Date: Monday, 09 August 2021
Danakali Ltd (ASX:DNK, LSE:DNK, OTC:SBMSF) directors have demonstrated their faith in the company’s sulphate of potash strategy through placement participation, as approved by shareholders at the annual general meeting held on July 30.
On May 12 the company received A$20.3 million, before costs from institutional and sophisticated investors as well as senior Danakali executives to support the early works program at the Colluli Potash Project in Eritrea.
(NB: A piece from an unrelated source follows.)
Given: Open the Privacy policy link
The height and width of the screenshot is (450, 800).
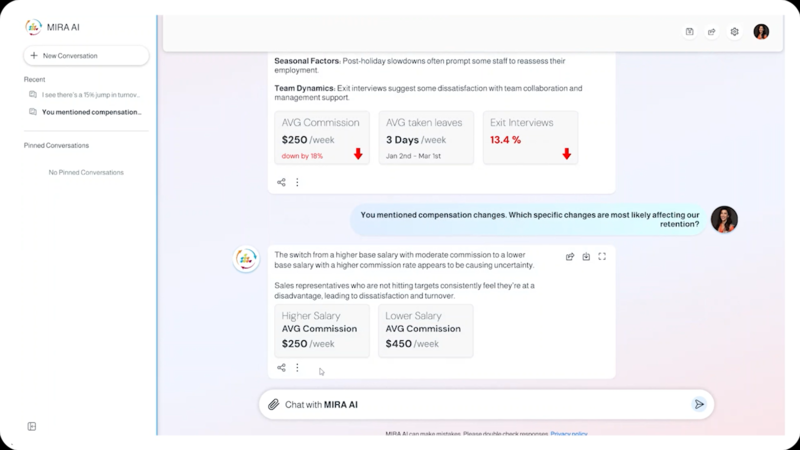Looking at the screenshot, I should click(x=569, y=434).
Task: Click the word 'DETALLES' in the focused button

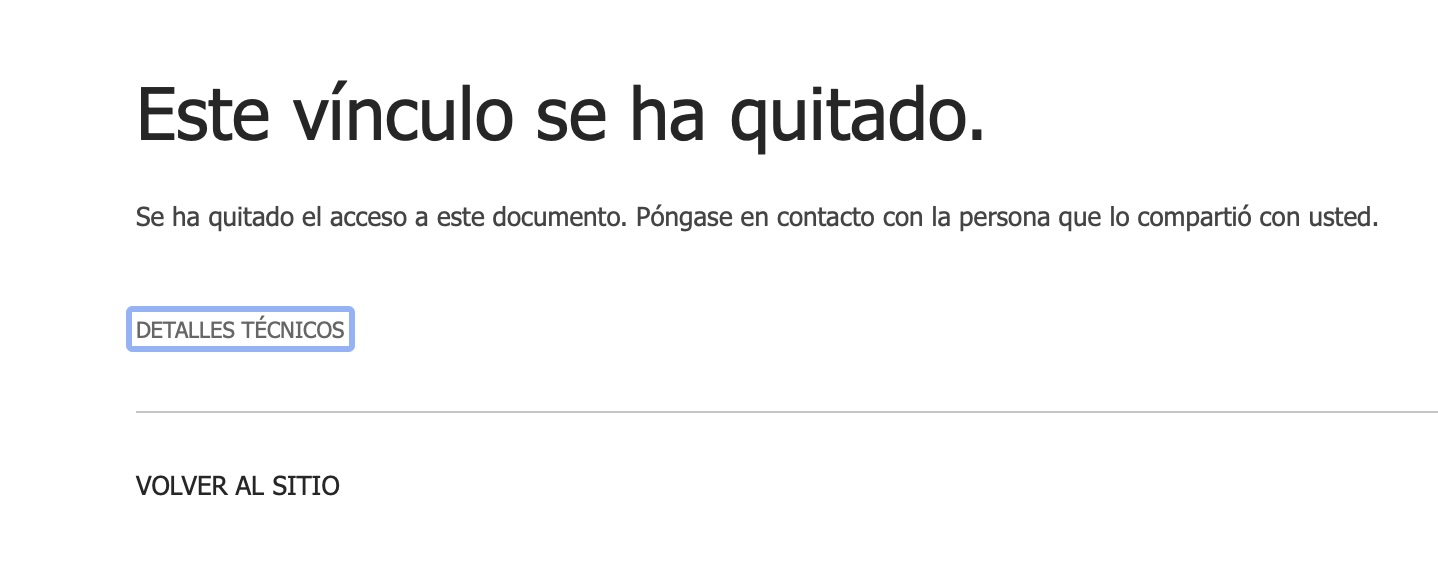Action: 186,330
Executive chairman Seamus Cornelius acquired 1 million shares for A$430,000, increasing his interest in a direct holding to 9.5 million shares. He also holds a further 600,000 and 4,308,037 shares in two indirect interests.
Non-executive director Neil Gregson acquired 80,000 shares in a direct interest for A$34,400, marking his first share purchase.
Recent test-work at Colluli has confirmed production rates and outlines a path to lower operating and capital costs.
Colluli Mining Share Company (CMSC), a joint venture vehicle with ownership split between Danakali and the Eritrean National Mining Corporation (ENAMCO), conducted the extensive test program over a six-month timeframe.
Promisingly, analysis has revealed the project’s sulphate of potash (SOP) production rates align with a previous front-end engineering and design study.
The test-work program proves Danakali can produce SOP using only filtered seawater, lowering the opex and capex costs tied to the compound’s production.
Colluli hosts the world’s largest JORC-compliant solid salt and sulphate of potash reserve, weighing in at 1.1 billion tonnes.